So far we have focused on scalar X. This procedure naturally extends to multidimensional settings. Just as with the single dimension we compute the ‘null’ distribution from no-intervention conditions. We then compute $p(\bar{X}_g)$ for each group and threshold all dimensions of the experimental group g; that is, if this probability is above a threshold q we set the whole vector $\bar{X}_g$ to 0. This gives us the multi-dimensional, group-based l ₀ regularizer which we will apply in our experiments.

This group-l ₀ regularization can be inefficient in certain regiments of treatment effects — for example, in a regime where each A/B test explicitly only moves a single dimension of X (i.e. ‘skinny hand’ interventions). We show how this can go wrong in our synthetic data experiment but we also see that real A/B tests appear not to fall into this regime.

5 Causal Cross-Validation

We now turn to an important practical question: because there is a bias–variance tradeoff how should one set the regularization parameter when K is finite to optimize for prediction under intervention?

First, let us suppose that we have access to the raw data where a row is a (X_i , Z_i , Y_i ) which is a unit i’s, X, Y and treatment assignment Z. We propose a procedure to set our hyperparameter q.
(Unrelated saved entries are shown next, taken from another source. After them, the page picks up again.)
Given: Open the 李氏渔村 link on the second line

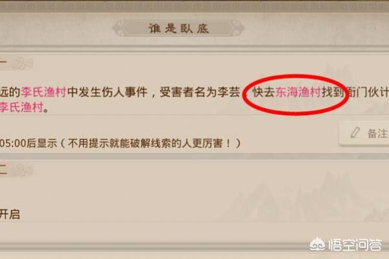Looking at the screenshot, I should click(x=21, y=107).
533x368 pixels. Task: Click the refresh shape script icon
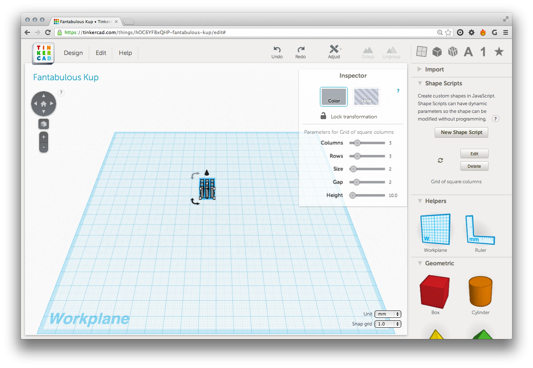(440, 160)
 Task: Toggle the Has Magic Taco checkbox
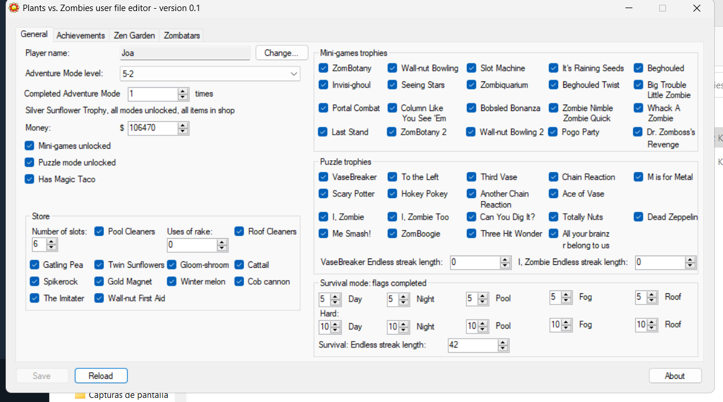(x=30, y=180)
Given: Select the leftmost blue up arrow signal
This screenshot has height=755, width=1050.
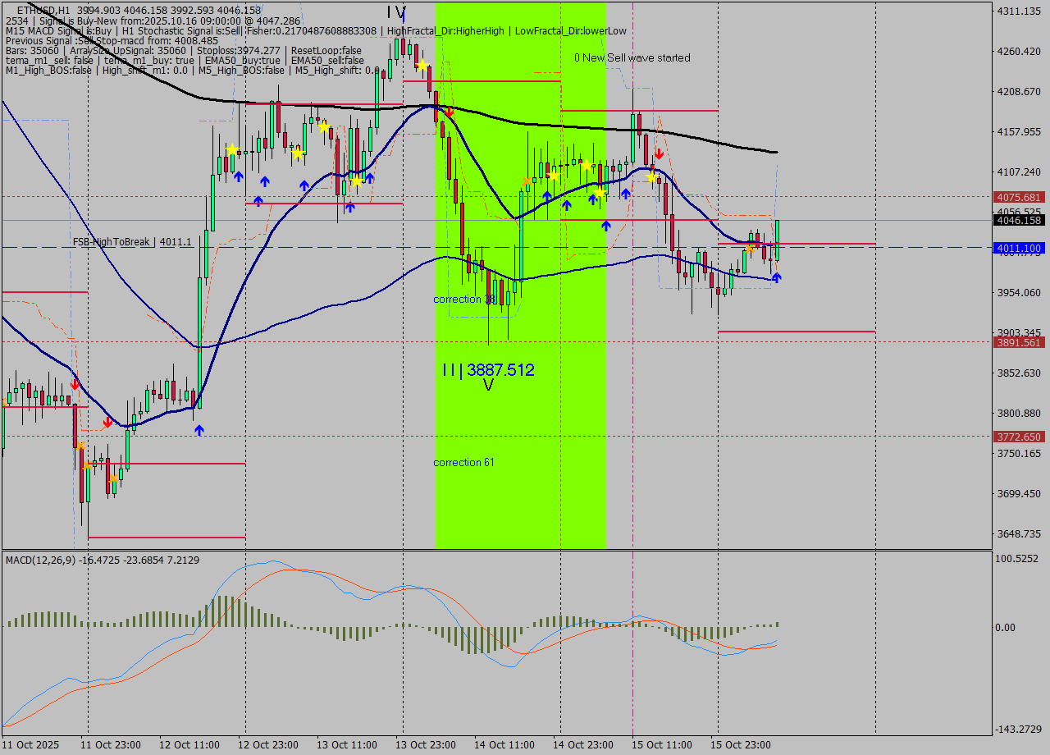Looking at the screenshot, I should pyautogui.click(x=199, y=429).
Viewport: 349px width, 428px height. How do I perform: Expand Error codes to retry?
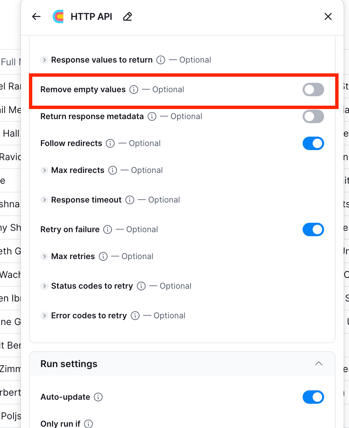44,316
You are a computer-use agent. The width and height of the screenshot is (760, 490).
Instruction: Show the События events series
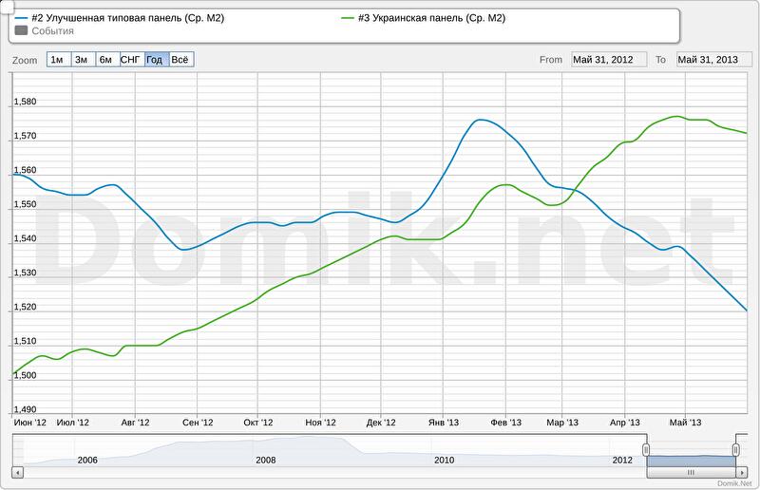[52, 30]
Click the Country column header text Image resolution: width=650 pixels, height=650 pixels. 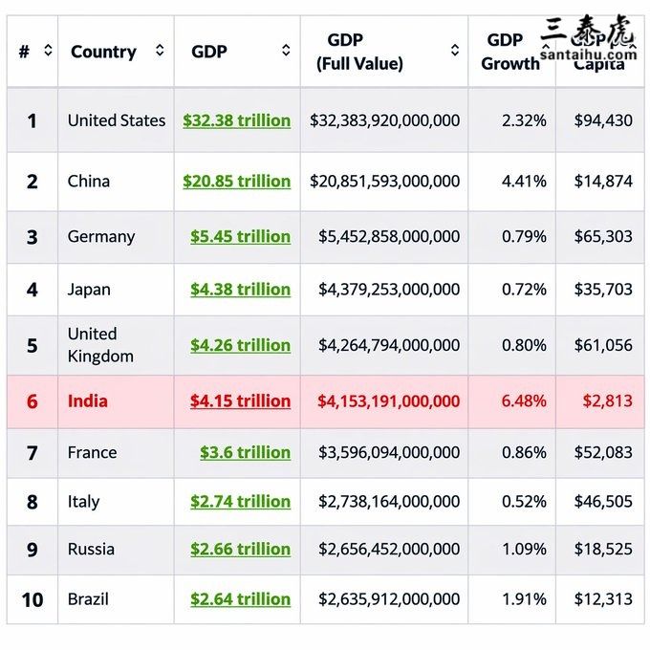click(x=103, y=52)
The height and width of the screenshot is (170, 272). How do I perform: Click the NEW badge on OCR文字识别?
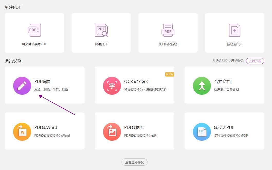click(170, 74)
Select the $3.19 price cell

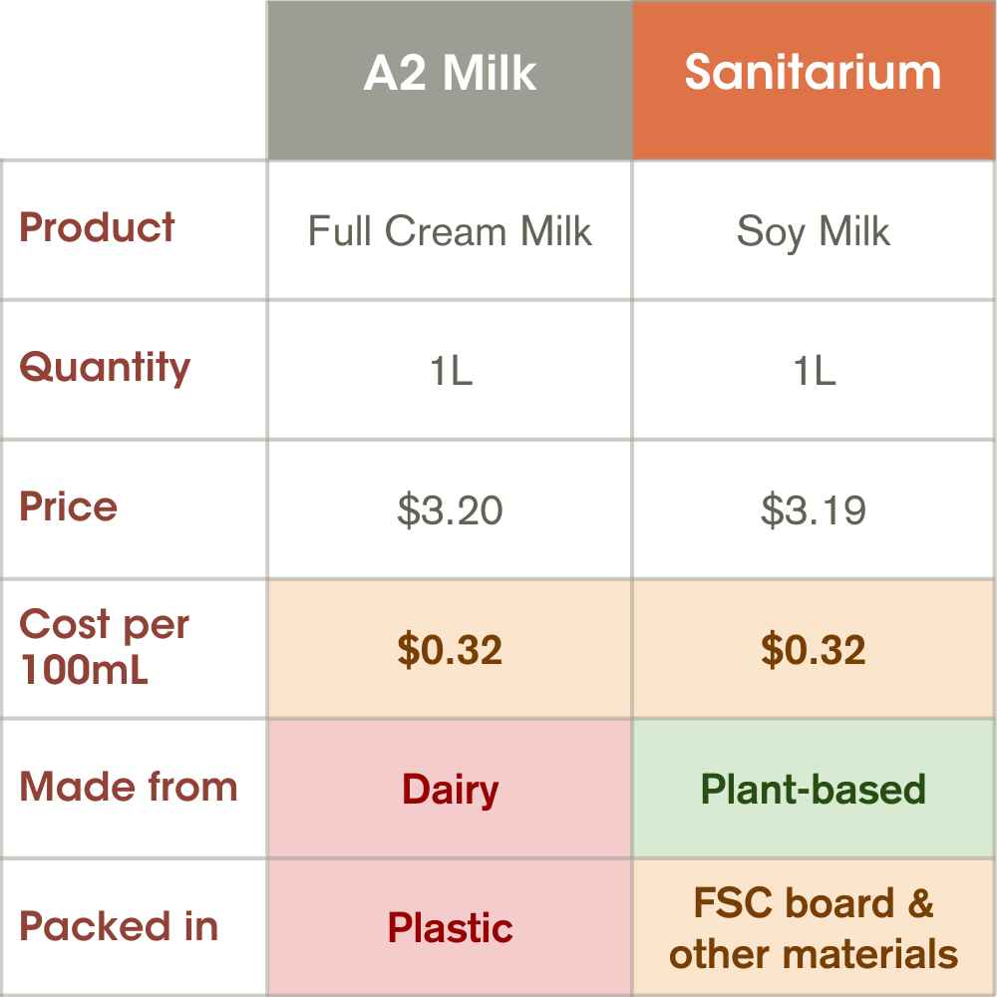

We describe 2-fold version as it conveys the full intuition, but extension to k-folds is straightforward.

Instrumental variables cross-validation algorithm (IVCV):

Split each treatment in the data set into 2 folds, call these new data sets $\lbrace (X^1_i, Y^1_i, Z^1_i) \rbrace$ and $\lbrace (X^2_i, Y^2_i, Z^2_i) \rbrace$ .
Compute treatment level averages $\lbrace (\bar{X}^1_g, \bar{Y}^1_g) \rbrace$ and $\lbrace (\bar{X}^2_g, \bar{Y}^2_g) \rbrace$ as described above where g now indexes experimental groups.
Compute $\hat{\beta }_{q}$ for a variety of thresholds q using $\lbrace (\bar{X}^1_g, \bar{Y}^1_g) \rbrace$ .
Compute treatment level predictions of Y using fold 1 for each level of q: $\hat{Y}^q_g = \bar{X}^1_g \hat{\beta }_q$ .
Choose q which minimizes $\text{IVCV}(q) = \sum _{j} (\bar{Y}^2_g - \hat{Y}^q_g)^2.$

The intuition behind IVCV is similar to the main idea behind IV in general. Recall that our objective is to use variation in X that is not caused by U. The IVCV algorithm uses the X value from fold 1 and compares the prediction to the Y value in fold 2 because fold 1 and fold 2 share a Z but differ in U (since U is independent across units but Z is the same within group). This intuition has been exploited in split-sample based estimators [2, 19, 23].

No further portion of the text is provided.